As the National Women’s Convention for peace opened yesterday in Yaounde, a request was made for the consideration of women’s contribution in peace building at all levels. This call was made by Yvonne Muma, president of the Cameroon Women’s Peace Movement, CAWOPEM.
Yvonne Muma, president, CAWOPEM
According to her, the inclusion of women in peace processes informs the substance of negotiations, increases legitimacy and fosters the chances of lasting peace.
“Women have the credibility, trust and influence earned from years of work at the community level. They are capable of picking up the pieces during crisis, and use it as leverage during peace-building processes when official responses seem inadequate or slow
Women recognise the importance of linking the discussions at the negotiation table to the communities (Grassroots) so that people who are most affected are consulted and informed.”
She regrets that women are often sidelined despite their legitimacy as members of the society.
“Despite our intimate knowledge of what obtains, the legitimacy we have as members of the society, the responsibilities we voluntarily take on and the solutions we provide, We are often sidelined to the lowest level of multi-track processes.”
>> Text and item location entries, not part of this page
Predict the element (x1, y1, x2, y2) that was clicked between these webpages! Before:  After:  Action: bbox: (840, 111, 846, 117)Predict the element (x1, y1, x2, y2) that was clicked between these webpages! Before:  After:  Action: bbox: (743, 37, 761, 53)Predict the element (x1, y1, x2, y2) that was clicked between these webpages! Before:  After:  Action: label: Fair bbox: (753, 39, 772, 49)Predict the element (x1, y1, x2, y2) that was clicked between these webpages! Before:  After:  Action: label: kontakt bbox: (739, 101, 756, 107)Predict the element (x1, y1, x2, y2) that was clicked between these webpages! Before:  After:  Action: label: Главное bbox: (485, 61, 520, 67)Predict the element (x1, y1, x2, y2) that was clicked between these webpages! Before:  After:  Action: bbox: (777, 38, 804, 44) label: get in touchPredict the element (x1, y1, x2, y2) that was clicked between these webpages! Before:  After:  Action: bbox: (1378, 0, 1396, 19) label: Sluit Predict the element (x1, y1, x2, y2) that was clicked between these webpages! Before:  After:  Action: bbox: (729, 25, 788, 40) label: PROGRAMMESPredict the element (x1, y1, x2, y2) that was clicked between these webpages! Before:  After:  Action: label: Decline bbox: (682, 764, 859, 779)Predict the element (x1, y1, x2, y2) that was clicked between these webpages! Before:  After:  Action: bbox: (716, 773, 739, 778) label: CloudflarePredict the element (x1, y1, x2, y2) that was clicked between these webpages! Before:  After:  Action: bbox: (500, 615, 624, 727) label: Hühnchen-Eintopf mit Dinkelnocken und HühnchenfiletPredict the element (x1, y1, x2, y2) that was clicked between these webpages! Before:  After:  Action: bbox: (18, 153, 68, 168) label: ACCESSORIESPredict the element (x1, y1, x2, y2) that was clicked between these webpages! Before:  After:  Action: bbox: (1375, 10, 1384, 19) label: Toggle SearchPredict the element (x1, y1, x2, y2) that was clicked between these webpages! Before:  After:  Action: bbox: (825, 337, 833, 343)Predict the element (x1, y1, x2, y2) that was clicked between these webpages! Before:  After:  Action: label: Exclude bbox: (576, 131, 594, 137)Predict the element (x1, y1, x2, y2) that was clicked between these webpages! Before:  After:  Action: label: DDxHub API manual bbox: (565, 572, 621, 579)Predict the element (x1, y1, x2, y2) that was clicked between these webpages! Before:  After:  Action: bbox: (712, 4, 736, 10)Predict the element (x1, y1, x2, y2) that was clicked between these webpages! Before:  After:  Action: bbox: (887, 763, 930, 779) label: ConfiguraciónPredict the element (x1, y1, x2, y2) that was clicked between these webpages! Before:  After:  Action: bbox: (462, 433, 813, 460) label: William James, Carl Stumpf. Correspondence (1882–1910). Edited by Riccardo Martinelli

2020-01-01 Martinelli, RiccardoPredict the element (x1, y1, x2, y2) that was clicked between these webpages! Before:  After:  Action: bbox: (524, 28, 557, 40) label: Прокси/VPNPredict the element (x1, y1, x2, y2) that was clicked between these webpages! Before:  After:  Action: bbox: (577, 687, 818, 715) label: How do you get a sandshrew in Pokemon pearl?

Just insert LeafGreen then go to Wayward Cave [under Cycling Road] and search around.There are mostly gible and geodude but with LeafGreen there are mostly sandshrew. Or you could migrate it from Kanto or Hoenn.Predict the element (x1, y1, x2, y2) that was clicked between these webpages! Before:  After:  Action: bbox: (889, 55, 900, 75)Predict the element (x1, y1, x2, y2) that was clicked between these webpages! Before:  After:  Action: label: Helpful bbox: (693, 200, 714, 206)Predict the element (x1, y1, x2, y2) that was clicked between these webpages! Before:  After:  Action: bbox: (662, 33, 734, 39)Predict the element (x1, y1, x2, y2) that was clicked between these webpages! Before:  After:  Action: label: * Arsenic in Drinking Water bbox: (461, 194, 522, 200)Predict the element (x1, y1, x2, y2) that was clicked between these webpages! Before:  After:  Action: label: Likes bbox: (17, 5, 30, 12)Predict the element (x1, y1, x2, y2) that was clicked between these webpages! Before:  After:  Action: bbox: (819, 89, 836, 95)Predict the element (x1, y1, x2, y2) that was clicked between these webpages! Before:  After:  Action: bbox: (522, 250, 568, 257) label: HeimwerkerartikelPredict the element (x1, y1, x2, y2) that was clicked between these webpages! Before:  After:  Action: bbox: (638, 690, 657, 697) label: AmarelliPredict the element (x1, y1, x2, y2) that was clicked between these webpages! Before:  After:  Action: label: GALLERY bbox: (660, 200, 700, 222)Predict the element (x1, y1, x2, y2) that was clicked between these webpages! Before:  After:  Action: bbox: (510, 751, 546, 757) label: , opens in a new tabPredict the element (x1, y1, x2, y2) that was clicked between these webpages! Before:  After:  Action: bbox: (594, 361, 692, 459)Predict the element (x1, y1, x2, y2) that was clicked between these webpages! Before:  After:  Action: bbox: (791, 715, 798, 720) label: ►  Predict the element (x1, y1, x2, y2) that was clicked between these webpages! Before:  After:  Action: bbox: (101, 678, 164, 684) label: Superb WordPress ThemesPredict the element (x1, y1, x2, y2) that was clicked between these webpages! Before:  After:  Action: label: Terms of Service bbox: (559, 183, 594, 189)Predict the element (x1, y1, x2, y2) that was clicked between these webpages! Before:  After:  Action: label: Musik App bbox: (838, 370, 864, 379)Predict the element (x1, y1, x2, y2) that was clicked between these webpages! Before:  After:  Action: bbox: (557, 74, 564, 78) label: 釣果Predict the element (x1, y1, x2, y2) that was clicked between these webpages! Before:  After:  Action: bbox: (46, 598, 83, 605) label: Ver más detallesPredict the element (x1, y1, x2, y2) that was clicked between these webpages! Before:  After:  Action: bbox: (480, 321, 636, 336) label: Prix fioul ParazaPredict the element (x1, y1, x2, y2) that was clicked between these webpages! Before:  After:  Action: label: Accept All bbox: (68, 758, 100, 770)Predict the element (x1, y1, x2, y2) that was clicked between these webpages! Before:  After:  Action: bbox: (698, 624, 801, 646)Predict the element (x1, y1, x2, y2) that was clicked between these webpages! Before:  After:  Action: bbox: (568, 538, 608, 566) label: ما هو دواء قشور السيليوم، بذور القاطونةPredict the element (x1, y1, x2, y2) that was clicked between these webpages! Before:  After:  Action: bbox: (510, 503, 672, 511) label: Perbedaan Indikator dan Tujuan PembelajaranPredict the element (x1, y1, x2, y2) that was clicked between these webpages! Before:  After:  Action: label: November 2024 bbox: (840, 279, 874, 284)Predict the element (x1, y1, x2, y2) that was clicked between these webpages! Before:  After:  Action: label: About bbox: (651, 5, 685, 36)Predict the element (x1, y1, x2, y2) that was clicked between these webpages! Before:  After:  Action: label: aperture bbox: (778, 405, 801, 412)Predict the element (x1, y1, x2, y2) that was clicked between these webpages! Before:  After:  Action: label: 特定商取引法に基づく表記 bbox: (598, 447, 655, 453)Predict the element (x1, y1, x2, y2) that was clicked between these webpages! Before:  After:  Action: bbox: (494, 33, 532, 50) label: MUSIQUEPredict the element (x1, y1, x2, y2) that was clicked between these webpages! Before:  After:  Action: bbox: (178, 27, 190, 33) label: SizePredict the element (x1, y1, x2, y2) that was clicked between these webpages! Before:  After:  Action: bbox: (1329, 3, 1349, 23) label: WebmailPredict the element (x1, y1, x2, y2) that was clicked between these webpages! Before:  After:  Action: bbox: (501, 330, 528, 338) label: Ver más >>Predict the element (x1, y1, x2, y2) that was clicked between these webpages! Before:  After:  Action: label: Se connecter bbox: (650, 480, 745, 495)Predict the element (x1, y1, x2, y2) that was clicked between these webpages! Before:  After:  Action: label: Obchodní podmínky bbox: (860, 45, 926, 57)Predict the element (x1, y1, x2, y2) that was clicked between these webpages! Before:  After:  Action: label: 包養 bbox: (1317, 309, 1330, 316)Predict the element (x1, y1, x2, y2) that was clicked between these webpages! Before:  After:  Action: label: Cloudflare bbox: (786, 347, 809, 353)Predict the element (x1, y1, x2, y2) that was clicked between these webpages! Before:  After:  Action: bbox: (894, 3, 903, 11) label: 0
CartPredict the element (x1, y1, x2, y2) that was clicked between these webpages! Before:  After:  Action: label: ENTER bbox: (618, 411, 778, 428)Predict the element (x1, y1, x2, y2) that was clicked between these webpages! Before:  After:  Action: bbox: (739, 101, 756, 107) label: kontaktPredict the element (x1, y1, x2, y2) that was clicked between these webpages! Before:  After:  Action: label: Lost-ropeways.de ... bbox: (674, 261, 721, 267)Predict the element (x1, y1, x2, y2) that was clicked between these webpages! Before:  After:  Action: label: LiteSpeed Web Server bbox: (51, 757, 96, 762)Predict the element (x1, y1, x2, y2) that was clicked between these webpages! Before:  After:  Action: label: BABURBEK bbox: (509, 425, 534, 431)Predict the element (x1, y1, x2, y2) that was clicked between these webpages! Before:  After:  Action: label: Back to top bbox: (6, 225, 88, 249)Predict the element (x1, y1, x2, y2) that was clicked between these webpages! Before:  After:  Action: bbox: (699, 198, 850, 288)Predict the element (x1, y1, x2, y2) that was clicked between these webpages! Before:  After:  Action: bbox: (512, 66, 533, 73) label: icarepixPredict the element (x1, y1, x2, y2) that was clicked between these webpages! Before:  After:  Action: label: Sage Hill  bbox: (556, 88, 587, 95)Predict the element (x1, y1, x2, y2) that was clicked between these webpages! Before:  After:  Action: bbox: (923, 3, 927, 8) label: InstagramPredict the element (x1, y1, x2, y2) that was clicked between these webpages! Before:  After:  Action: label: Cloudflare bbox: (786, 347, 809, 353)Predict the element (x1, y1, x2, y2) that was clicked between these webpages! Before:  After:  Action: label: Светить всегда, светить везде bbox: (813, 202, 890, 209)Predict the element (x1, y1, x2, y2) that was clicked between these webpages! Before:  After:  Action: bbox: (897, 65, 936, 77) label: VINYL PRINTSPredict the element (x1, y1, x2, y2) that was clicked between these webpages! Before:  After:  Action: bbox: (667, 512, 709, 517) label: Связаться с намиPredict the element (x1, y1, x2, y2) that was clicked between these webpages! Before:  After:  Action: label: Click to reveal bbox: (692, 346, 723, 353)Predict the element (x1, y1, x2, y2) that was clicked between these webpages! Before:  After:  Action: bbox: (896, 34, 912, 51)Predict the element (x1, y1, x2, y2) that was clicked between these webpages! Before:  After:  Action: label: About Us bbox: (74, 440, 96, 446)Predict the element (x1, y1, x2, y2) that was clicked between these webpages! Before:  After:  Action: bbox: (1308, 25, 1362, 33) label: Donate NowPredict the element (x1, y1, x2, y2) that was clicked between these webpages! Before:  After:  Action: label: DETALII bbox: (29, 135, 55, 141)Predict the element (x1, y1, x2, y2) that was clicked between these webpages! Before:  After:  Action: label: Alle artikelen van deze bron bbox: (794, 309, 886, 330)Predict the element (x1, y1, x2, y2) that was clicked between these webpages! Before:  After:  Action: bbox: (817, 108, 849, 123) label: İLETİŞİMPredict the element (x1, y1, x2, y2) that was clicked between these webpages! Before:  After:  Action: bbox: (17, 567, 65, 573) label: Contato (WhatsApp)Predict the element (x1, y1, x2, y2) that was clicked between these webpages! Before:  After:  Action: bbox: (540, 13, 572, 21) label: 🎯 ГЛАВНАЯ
To this effect, she demanded for the peace process to be redesigned, fitting in the women who contribute a greater percentage of the country’s population.
“Peace processes must be redesigned in our context to include almost 52% of the population who are Women. Our country as part of the global village is compounded by crisis, pandemics and environmental degradation, we cannot afford to prepare for and respond in siloes. We need a United front which we are about to build today. We must support and build the resilience of all and invite them to the table
Our participation and contributions must be considered at all levels of the peace process.”